DANA-WH OPERATING STRUCTURE
By distributed database network, we are referring to a large data collection with different constituent data sets under the control of separate Relational Database Management Systems (RDBMSs) running on independent, remote computer systems that are linked to the network. Each of the participating systems in the network has autonomous processing capability for local applications, but each can also participate in the execution of global—that is to say network—applications. The connections between the systems in the total network are hidden, or transparent, to the users, making the network appear to the user to operate as a single data warehouse. At the same time, users can easily discover the contributing institution for data by checking the appropriate datafiles DANA-WH.
DANA-WH Interoperability
In order to establish interoperability of the participating network databases, DANA-WH uses open standards such as Structured Query Language (SQL) and Extensible Markup Language (XML) combined with new Java Technologies. DANA-WH participants are able to use whichever Java-compliant RDBMS they choose. This is more easily accomplished when vender-specific commands are avoided, so the system uses generic SQL statements for table creation and data insertion and retrieval. The current operational prototype works with Oracle 9i and PostgreSQL, and soon will work with IBM Informix, IBM DB2, Microsoft SQL Server, and other fully functional RDBMSs with Java JDBC Data Access.
XML, which is a platform independent and license-free text format, provides a means to format data in a way that facilitates data sharing between computer processes. As such, it provides standardization for Internet distributed data. With the use of XML Schema or Document Type Definitions (DTDs), the data in an XML document are well described and easily shared. XML is used to archive and display the associated metadata for multimedia and textual objects in archives.
Servlets
The DANA-WH network uses servlets to handle database queries and other communications with the remote servers. This allows us to load the JDBC drivers at the servlet level for the appropriate database systems under that servlet's control. The connection to the RDBMS is implemented through a connection pool that can be set to open connections only as needed. As a result, the pool will not use more connections than are actually required at any given time, which will maximize efficiency and cost effectiveness by not tying up more licenses than needed. DANA-WH currently utilizes two levels of Java servlets. One level is used for searching, the other for routing the searches to the correct systems.

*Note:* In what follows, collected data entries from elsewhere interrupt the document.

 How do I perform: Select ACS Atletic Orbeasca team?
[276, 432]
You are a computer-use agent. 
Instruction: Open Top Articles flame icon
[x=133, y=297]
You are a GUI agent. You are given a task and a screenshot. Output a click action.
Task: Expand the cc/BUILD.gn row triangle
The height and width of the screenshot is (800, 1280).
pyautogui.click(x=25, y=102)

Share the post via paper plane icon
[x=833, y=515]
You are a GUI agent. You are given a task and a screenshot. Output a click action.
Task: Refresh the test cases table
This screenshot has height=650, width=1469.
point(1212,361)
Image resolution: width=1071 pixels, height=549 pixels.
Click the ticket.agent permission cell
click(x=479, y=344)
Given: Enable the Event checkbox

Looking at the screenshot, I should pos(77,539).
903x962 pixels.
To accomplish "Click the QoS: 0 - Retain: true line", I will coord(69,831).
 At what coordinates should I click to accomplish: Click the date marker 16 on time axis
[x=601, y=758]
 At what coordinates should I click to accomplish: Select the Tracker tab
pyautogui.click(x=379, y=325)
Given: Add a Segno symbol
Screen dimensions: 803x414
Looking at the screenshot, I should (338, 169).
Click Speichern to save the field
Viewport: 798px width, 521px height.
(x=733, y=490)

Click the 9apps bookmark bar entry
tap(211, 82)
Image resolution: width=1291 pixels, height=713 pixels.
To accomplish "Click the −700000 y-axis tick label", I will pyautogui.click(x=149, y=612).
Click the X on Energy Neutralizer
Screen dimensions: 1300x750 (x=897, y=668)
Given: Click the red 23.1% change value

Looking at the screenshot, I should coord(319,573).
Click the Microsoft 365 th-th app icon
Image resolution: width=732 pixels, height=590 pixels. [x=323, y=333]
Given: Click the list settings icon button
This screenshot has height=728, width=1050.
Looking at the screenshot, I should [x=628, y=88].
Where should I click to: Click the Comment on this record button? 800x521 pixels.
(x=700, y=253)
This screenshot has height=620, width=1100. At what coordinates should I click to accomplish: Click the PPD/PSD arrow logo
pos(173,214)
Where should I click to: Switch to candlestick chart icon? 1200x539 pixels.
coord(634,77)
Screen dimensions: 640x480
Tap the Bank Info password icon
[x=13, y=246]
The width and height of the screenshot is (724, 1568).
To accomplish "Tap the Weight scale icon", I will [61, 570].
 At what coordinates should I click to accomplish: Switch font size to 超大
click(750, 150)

There will be times when not all of the data in the network will be available, but we hope to minimize this and to provide a list of all offline servers at the time of a query. The DANA-WH system is designed to scale well, from running entirely on one computer to containing any number of sites, each of which could employ up to four servers (even more in a high availability cluster scheme), each with different functionality.
Participants
The primary task of the institutions participating in DANA-WH is archiving of data in textual and visual forms. The database tables for different collections will be created by the participating institutions in accord with the DANA-WH schema. The system administrator at each database location may grant write access to qualified individuals for his/her database. Future tables can be created and data entered through either traditional methods or our Java data entry application.